◆ Task instructions
Your task is to reproduce exactly the lines from the line with "This screenshot has height=714, width=975." through the end of the records below.

(Extracted records)

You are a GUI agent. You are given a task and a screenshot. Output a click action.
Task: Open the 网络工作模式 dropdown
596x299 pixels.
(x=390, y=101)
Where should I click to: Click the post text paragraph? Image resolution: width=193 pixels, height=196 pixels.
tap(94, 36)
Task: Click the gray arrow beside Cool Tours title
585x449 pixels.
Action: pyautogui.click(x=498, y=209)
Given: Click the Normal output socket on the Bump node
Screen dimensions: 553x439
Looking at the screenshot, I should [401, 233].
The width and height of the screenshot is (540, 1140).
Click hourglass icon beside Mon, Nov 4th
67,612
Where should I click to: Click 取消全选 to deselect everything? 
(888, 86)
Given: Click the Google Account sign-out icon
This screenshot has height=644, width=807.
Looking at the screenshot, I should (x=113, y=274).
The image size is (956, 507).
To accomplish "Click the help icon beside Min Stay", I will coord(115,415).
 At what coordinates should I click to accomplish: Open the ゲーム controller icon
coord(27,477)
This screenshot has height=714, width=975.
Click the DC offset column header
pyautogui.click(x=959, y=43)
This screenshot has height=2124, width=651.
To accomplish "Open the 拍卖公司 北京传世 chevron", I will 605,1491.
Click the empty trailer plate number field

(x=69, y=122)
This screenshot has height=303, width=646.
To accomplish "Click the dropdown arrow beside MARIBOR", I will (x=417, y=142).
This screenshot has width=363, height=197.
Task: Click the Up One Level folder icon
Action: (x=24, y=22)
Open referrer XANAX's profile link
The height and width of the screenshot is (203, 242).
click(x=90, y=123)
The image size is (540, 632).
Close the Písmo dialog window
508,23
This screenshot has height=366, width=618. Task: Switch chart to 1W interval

(End Extracted records)

◆ Response to this task
This screenshot has height=714, width=975.
Click the DC offset column header
pyautogui.click(x=959, y=43)
This screenshot has height=2124, width=651.
To accomplish "Open the 拍卖公司 北京传世 chevron", I will 605,1491.
Click the empty trailer plate number field

(x=69, y=122)
This screenshot has height=303, width=646.
To accomplish "Click the dropdown arrow beside MARIBOR", I will (x=417, y=142).
This screenshot has width=363, height=197.
Task: Click the Up One Level folder icon
Action: (x=24, y=22)
Open referrer XANAX's profile link
The height and width of the screenshot is (203, 242).
click(x=90, y=123)
The image size is (540, 632).
Close the Písmo dialog window
508,23
This screenshot has height=366, width=618. Task: Switch chart to 1W interval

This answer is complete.